**** SOURCE MATERIAL ****

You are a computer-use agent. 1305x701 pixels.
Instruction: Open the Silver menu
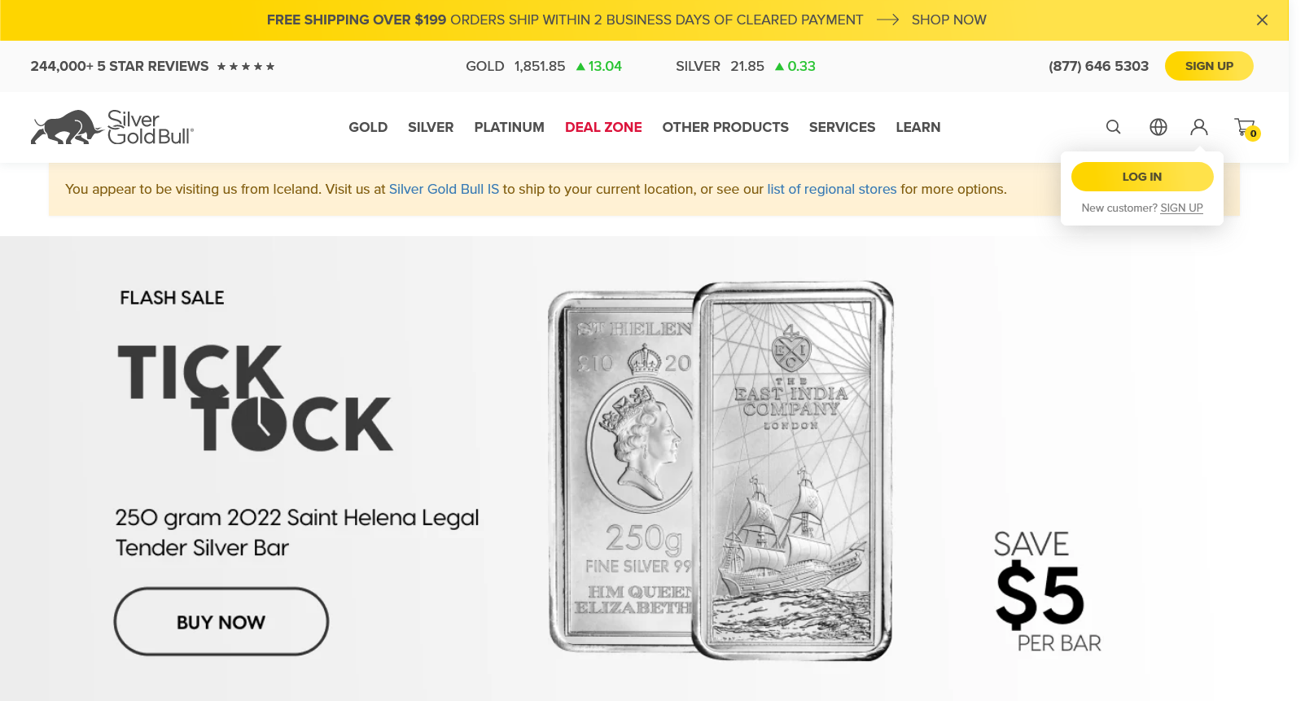point(431,127)
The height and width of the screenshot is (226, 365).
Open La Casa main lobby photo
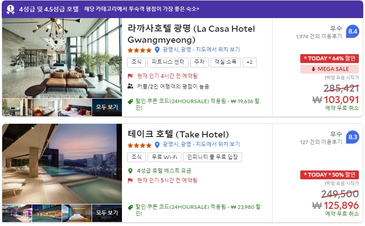[x=62, y=58]
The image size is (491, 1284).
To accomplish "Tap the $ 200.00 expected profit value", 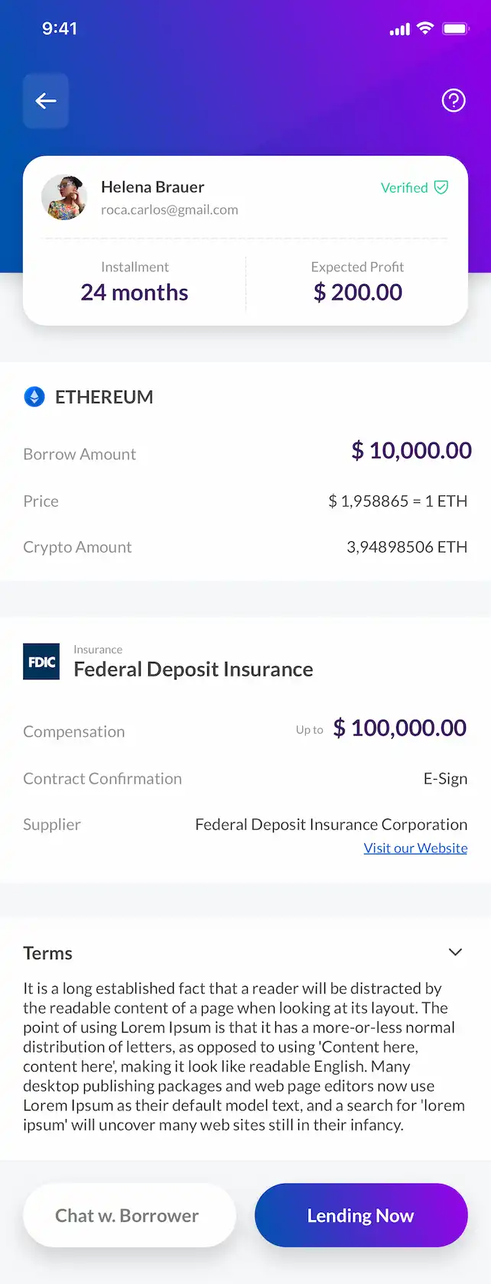I will tap(358, 292).
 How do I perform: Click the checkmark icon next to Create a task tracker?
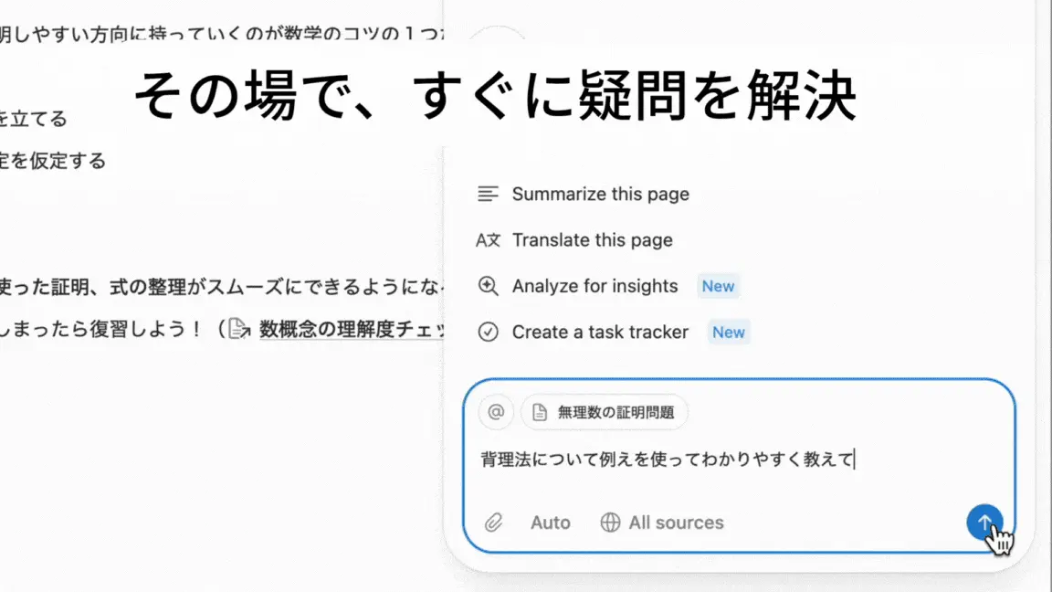point(489,332)
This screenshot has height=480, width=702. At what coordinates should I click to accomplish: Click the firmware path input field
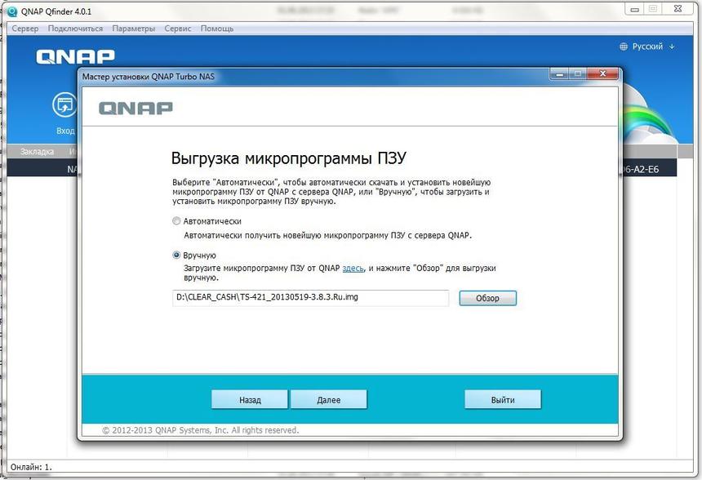[x=310, y=298]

****

Each line from the one that holds "How do I perform: Click" through the final line of the data must be retyped exactly; the pictures must not appear.

SOLUTION FOR THIS PROBLEM —
 How do I perform: Click the checkmark icon next to Create a task tracker?
point(489,332)
This screenshot has height=480, width=702. At what coordinates should I click to accomplish: Click the firmware path input field
[x=310, y=298]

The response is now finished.